Emulsion Polymerization of Styrene to Polystyrene Nanoparticles with Self-Emulsifying Nanodroplets as Nucleus

The mechanism of the emulsion polymerization of styrene to polystyrene nanoparticles (PSNPs) remains a subject of debate. Herein, a series of reaction parameters with different surfactant concentrations, monomer contents, temperatures, and equilibration times were investigated to understand the formation mechanism of PSNPs, which demonstrate a correlation between the properties of PSNPs and the mesostructure of the premix.
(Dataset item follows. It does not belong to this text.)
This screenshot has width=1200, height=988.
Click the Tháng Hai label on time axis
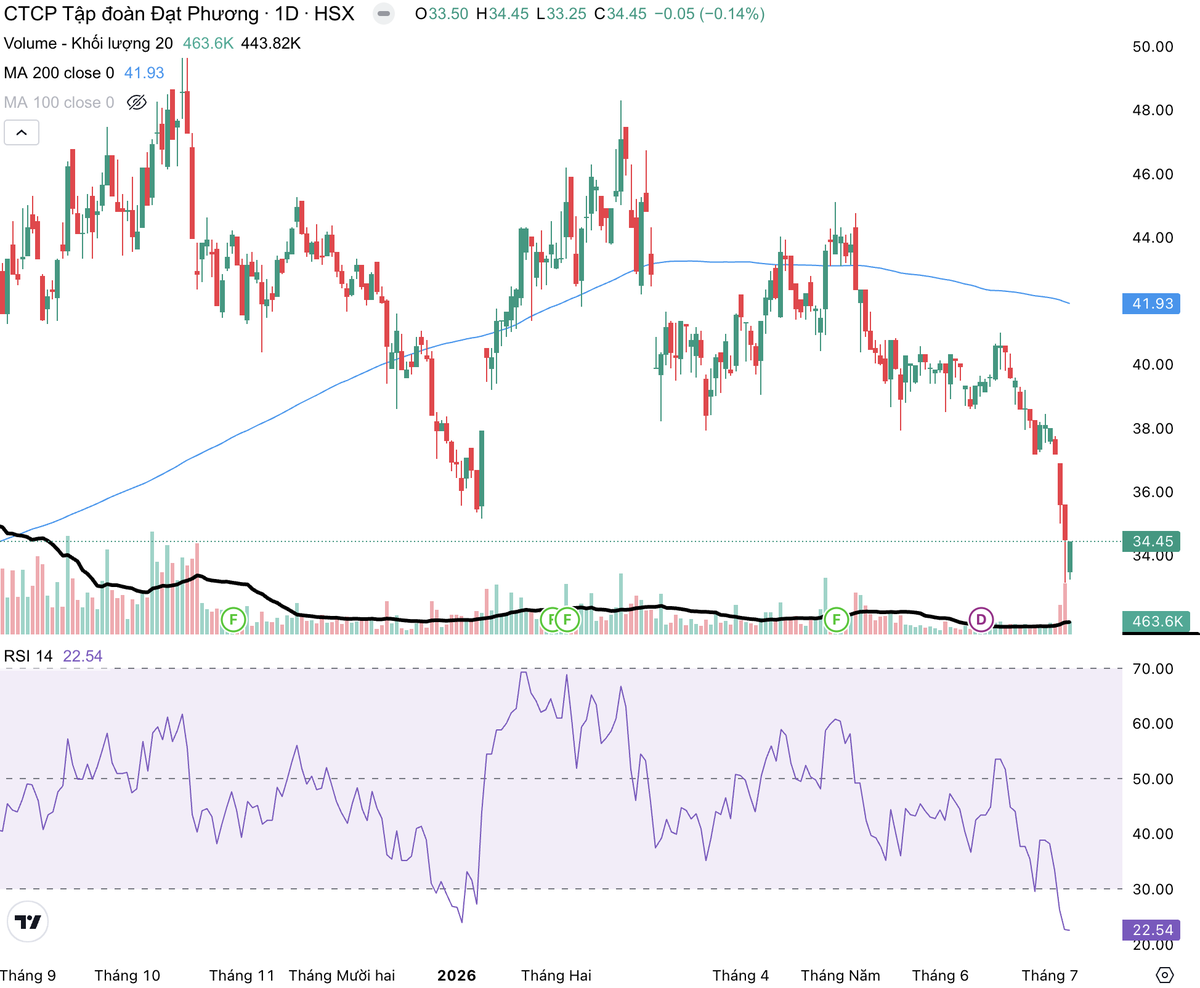click(x=555, y=975)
Cooling the model systems with self-emulsifying nanodroplets (SENDs) in the early reaction stages resulted in the hollow polystyrene spheres (H-PSSs), ruptured PSNPs, and dandelion-like PSNPs, further indicating that the oil nanodroplets are the key sites for the formation of PSNPs. Therefore, the oligomer radicals generated in the medium at the early polymerization stages are preferentially captured by the oil–H₂O interface, and once in the oil droplets, the oligomeric radical continues to grow until colliding with another radical or monomers run out. The self-emulsifying oil nanodroplets with a particle size of 100–300 nm are formed under high temperature and low surfactant concentration conditions and serve as nucleation sites. This study not only contributes to a profound understanding of the correlation between the mesostructure and nucleation pathways but also paves the way for the flexible regulation of the monodispersity and morphology of PSNPs.